Tuesday, 22 April 2025

Numerical stability showcase: Ranking with SoftMax or Boltzmann factor

Preamble 

Image: Babylonian table for
computation (Wikipedia)
Probably, one of the most important aspects of computational work in quantitative fields, such as physics and data sciences is stability of numerical computations. It implies given inputs, outputs should not wildly deviates to large numbers or it must not distort the results, such as ranking based on scores, one of the most used computation in data science tasks, such as in classification of clustering. In this short post, we provide a stunning example of using SoftMax that creates wrong results if it applied naively. 
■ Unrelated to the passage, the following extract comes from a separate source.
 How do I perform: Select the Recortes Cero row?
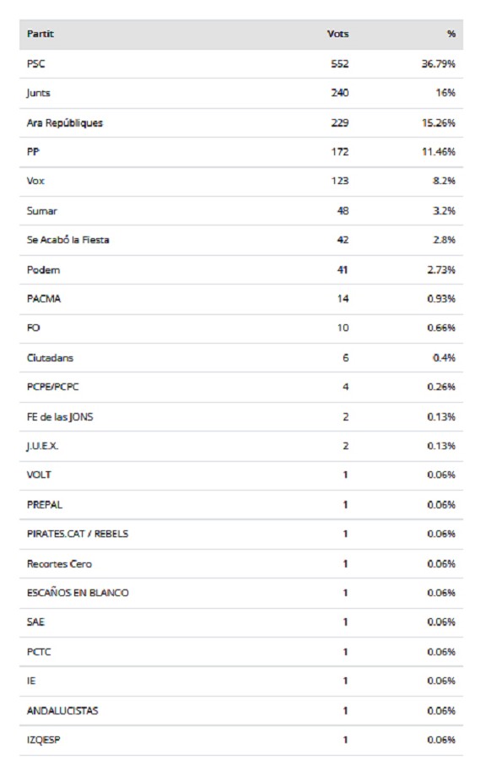click(241, 564)
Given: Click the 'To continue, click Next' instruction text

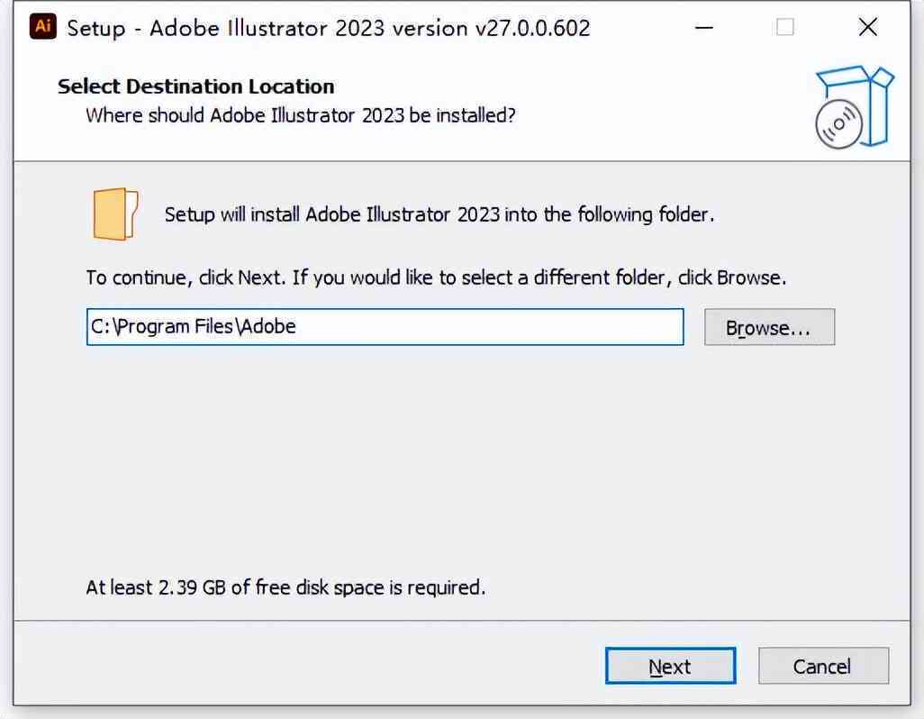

SoftMax:  Normalisation with Boltzmann factor

SoftMax is actually something more physics concept than a data science usage. The most common usage in data science is used for ranking.  Given a vector $x_{i}$, then softmax can be computed with the following expression read $$exp(x_{i})/\sum_{i} exp(x_{I}).$$ This originates from statistical physics, i.e., Boltzmann factor. 

Source of Numerical Instability

Using exponential function in the denominator in a sum creates a numerical instability, if one of the number deviates from other numbers significantly in the vector. This makes all other entries zero for the output of softmax.  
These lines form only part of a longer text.